_YOUR ASSIGNMENT_:
Report the number of lines in the data below where the string "element" shows up, and only that number.
[Start of Attachment]
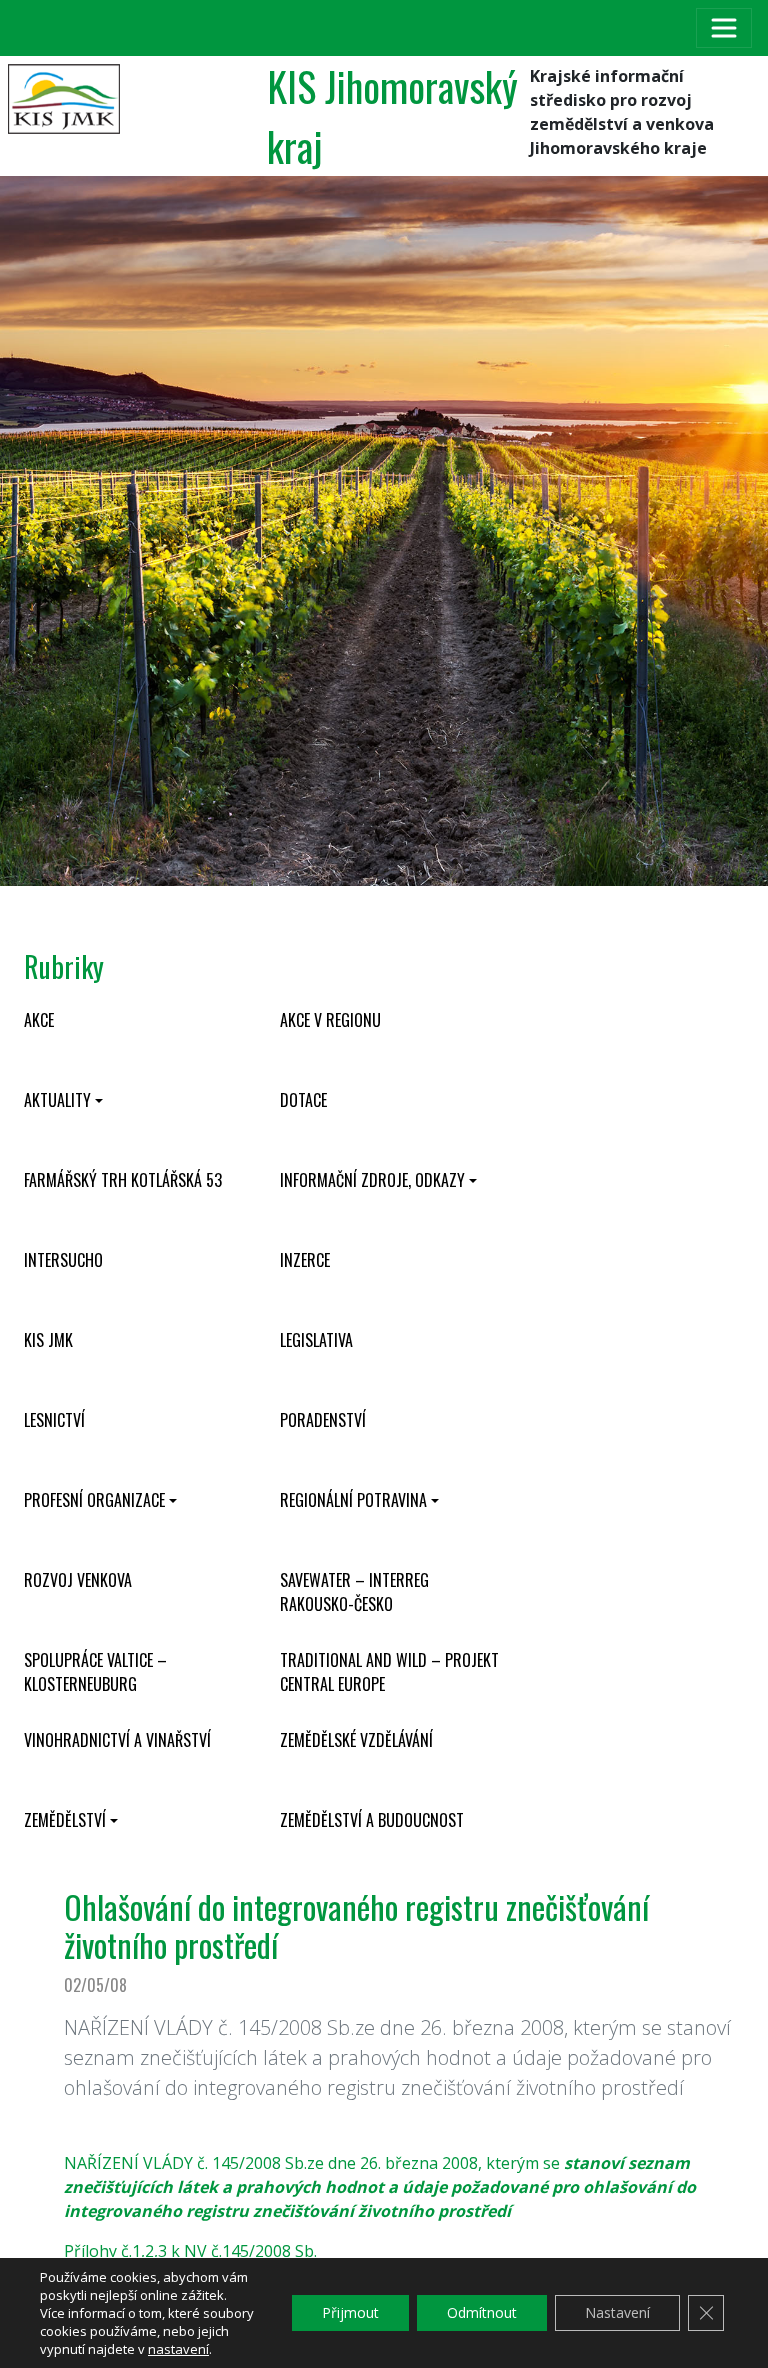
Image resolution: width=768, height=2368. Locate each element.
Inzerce (305, 1260)
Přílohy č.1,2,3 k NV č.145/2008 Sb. (190, 2251)
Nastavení (617, 2312)
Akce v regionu (330, 1020)
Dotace (303, 1100)
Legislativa (316, 1340)
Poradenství (323, 1420)
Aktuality (57, 1100)
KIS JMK (48, 1340)
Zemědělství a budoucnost (372, 1820)
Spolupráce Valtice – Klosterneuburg (95, 1672)
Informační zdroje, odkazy (372, 1180)
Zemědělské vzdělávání (356, 1740)
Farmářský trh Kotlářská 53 (123, 1180)
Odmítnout (482, 2312)
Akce (39, 1020)
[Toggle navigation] (724, 28)
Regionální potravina (353, 1500)
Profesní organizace (94, 1500)
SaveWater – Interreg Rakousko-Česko (354, 1592)
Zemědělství (65, 1820)
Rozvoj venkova (78, 1580)
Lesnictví (54, 1420)
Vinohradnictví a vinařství (117, 1740)
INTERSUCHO (63, 1260)
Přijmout (350, 2312)
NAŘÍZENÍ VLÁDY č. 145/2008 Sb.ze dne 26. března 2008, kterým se (380, 2187)
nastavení (178, 2349)
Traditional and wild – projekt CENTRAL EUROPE (389, 1672)
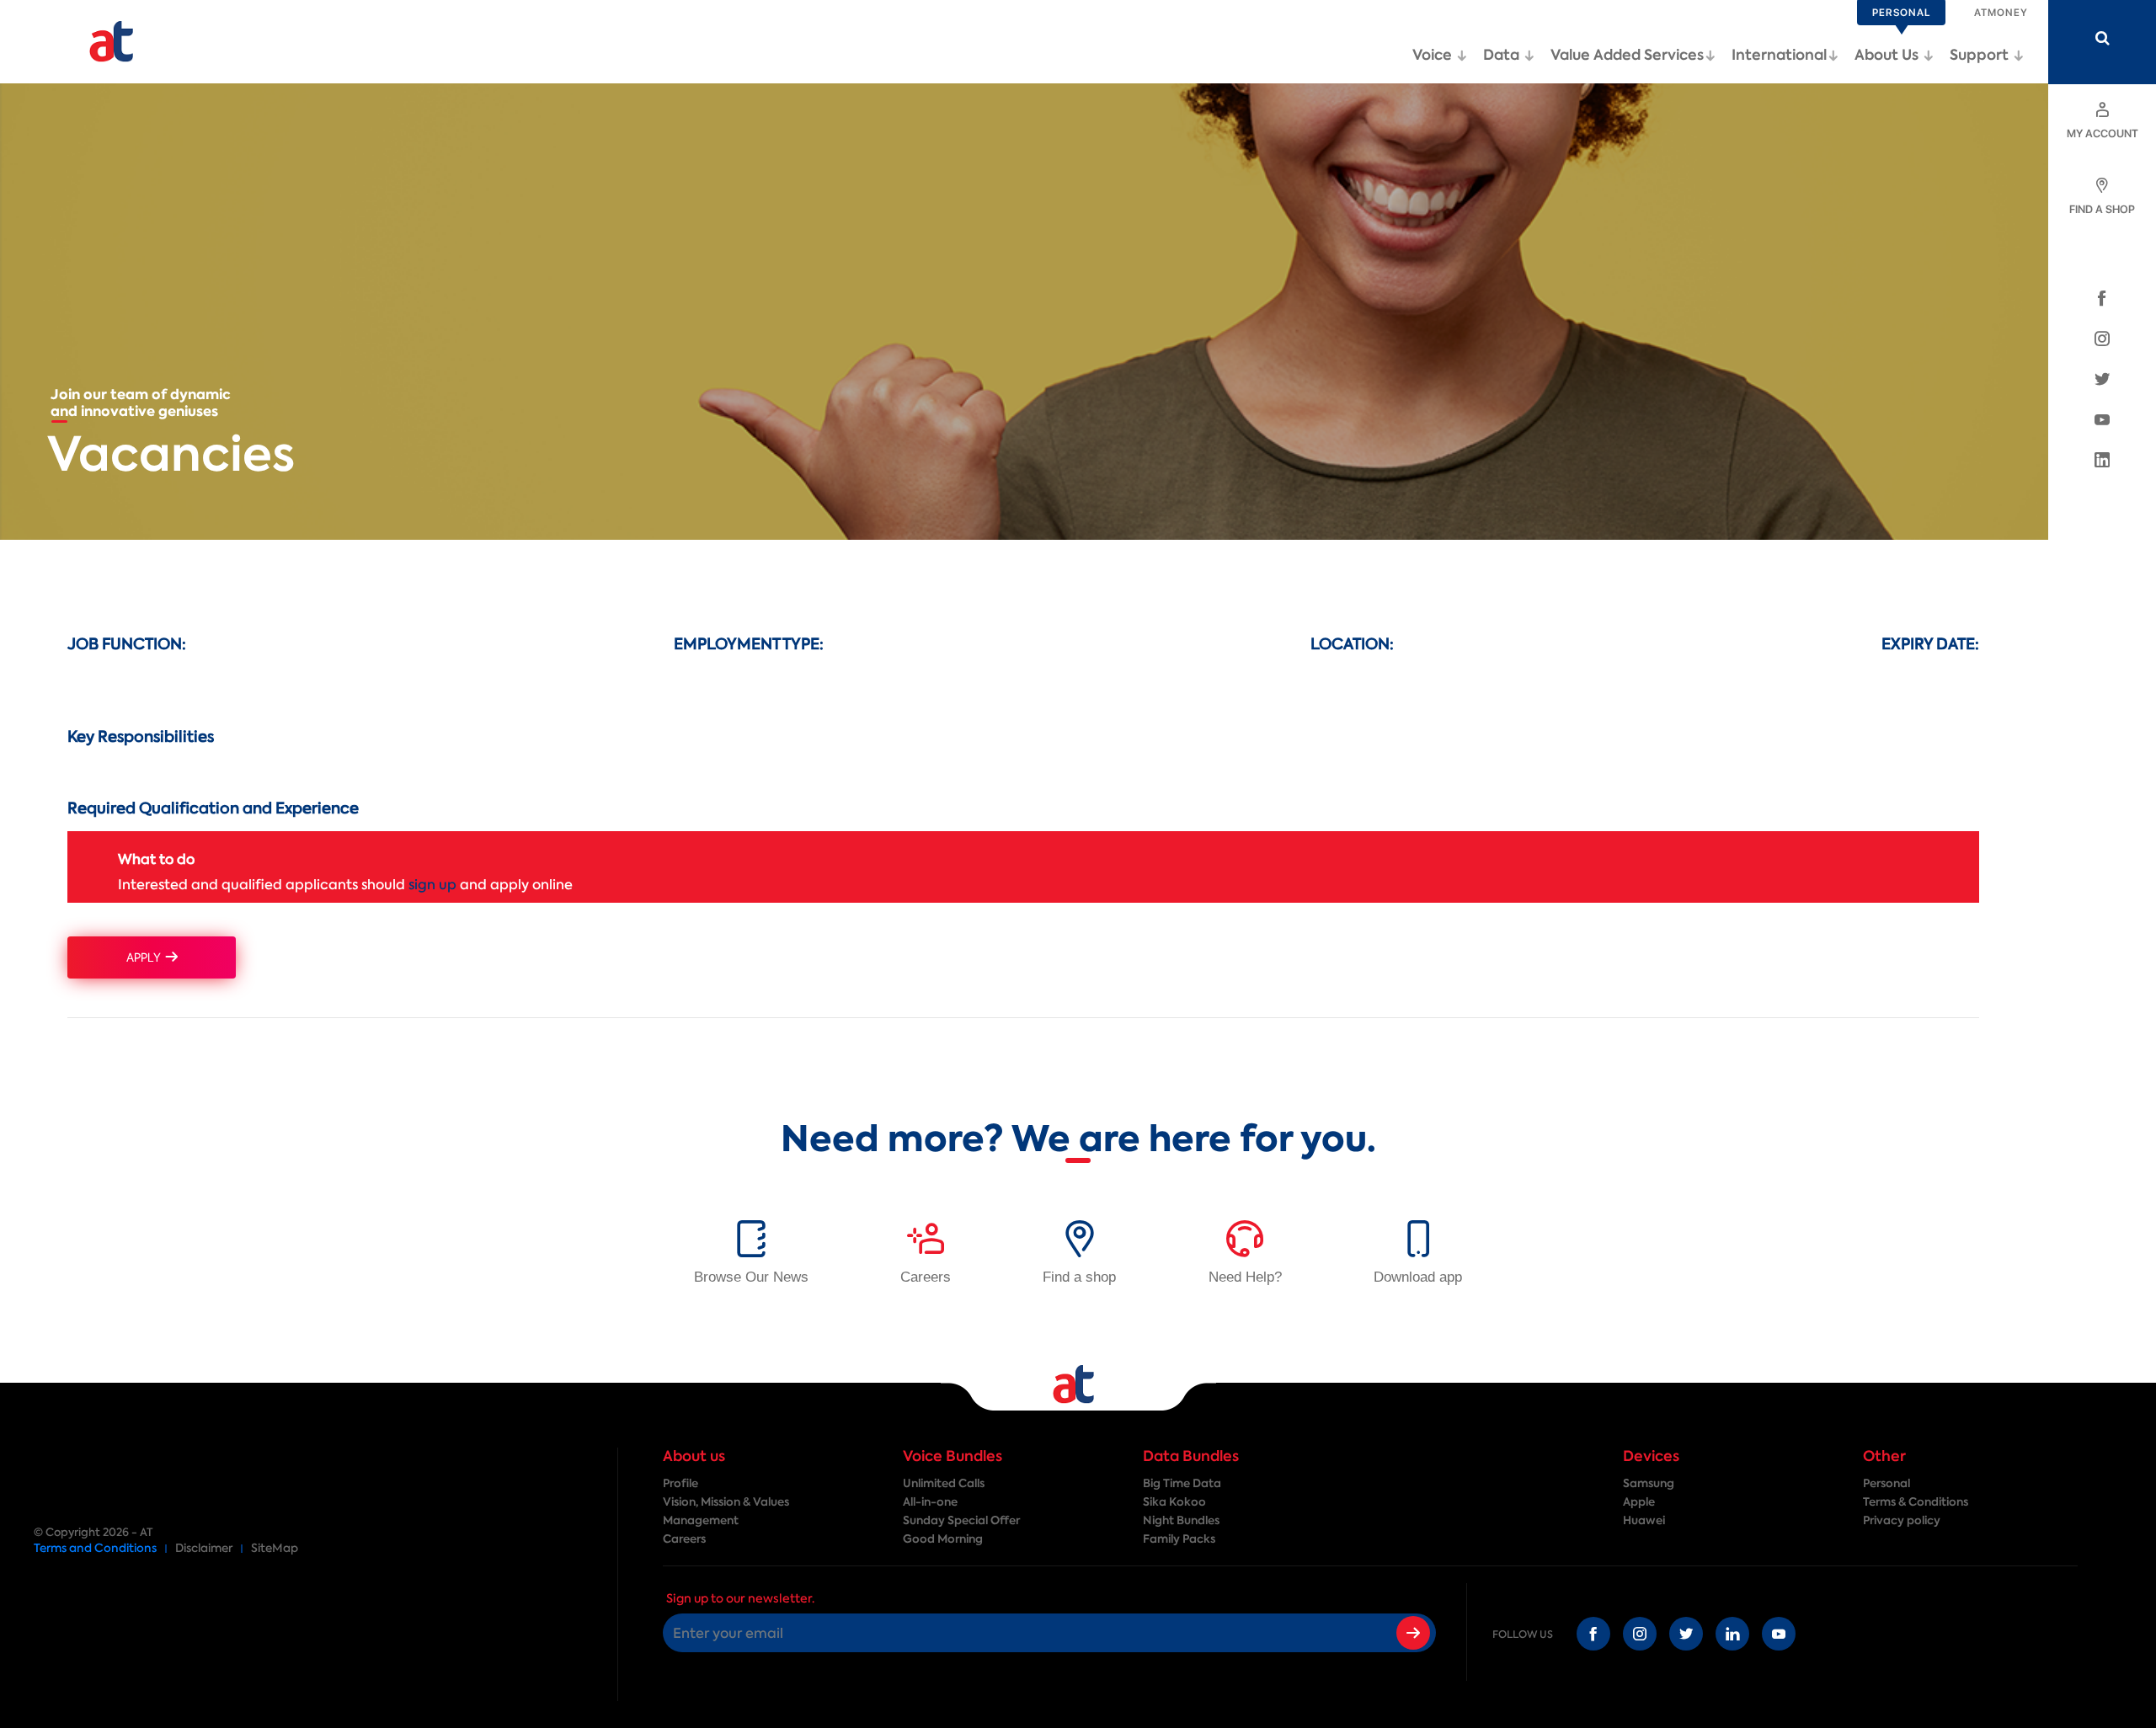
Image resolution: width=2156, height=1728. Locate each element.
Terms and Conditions (95, 1548)
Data (1503, 55)
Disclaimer (203, 1548)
[End of Attachment]
_RESULT BELOW_:
2